SECTION 2.05. NOTICE BY PUBLICATION. After filing the Assessment Roll in the office of the Assessment Coordinator, as required by Section 2.04(B) hereof, the Assessment Coordinator shall publish once in a newspaper of general circulation within Pinellas County a notice stating that at a meeting of the City Council on a certain day and hour, not earlier than 20 calendar days from such publication, which meeting shall be a regular, adjourned or special meeting, the City Council will hear objections of all interested persons to the Final Assessment Resolution and approval of the Assessment Roll. The published notice shall conform to the requirements set forth in the Uniform Assessment Collection Act. Such notice shall include (A) a geographic depiction of the property subject to the Assessment; (B) the proposed schedule of the Assessment; (C) the method by which the Assessment shall be collected; (D) the Maximum Assessment Rate in the event one was adopted in the Initial Assessment Resolution; and (E) a statement that all affected property owners have the right to appear at the public hearing and to file written objections within 20 days of the publication of the notice. Notwithstanding anything herein to the contrary, notice of a proposed Assessment may be given in any manner authorized by law.
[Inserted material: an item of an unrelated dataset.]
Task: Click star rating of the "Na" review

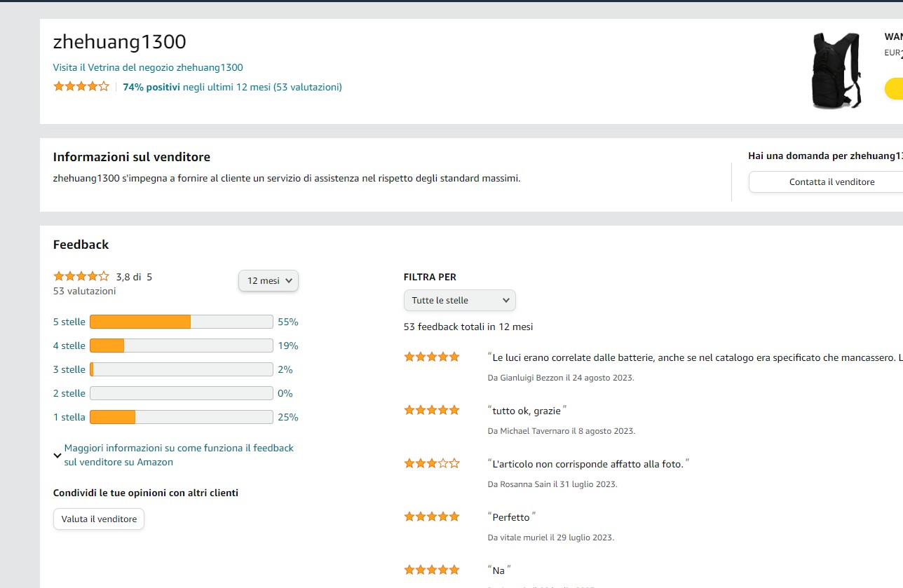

SECTION 2.06. NOTICE BY MAIL. In addition to the published notice required by Section 2.05 hereof, the Assessment Coordinator shall provide notice of the proposed Assessment by first class mail to the owner of each parcel of property subject to the Assessment. The mailed notice shall conform to the requirements set forth in the Uniform Assessment Collection Act. Such notice shall include (A) the purpose of the Assessment; (B) the rate of Assessment to be levied against each parcel of property including a Maximum Assessment Rate in the event one was adopted by the Initial Assessment Resolution; (C) the Assessment Unit to be applied to determine the Assessment; (D) the number of such Assessment Units contained in each parcel; (E) the total revenue to be collected by the Assessment; and (F) a statement that failure to pay the Assessment will cause a tax certificate to be issued against the property or foreclosure proceedings may be instituted, either of which may result in a loss of title to the property; (G) a statement that all affected property owners have a right to appear at the hearing and to file written objections with the City Council within 20 days of the notice; and (H) the date, time and place of the hearing. Notice shall be mailed at least 20 calendar days prior to the hearing to each property owner at such address as is shown on the Tax Roll on the twentieth calendar day prior to the date of mailing. Notice shall be deemed mailed upon delivery thereof to the possession of the U.S. Postal Service. The Assessment Coordinator may provide proof of such notice by affidavit. Notwithstanding anything herein to the contrary, notice of a proposed Assessment may be given in any manner authorized by law.
SECTION 2.07. ADOPTION OF FINAL RESOLUTION. At the time named in such notices, or to which an adjournment or continuance may be taken, the City Council shall conduct the public hearing established pursuant to section 2.03 hereof to receive written objections and hear testimony of interested persons and may then, or at any subsequent meeting of the City Council, adopt the Final Assessment Resolution which shall:
(A) confirm, modify or repeal the Initial Assessment Resolution with such amendments, if any, as may be deemed appropriate by the City Council;
- create the Assessment Area;
(C) establish the maximum amount of the Assessment for each Assessment Unit;
(D) approve the Assessment Roll, with such amendments as it deems just and right; and
- determine the method of collecting the Assessments.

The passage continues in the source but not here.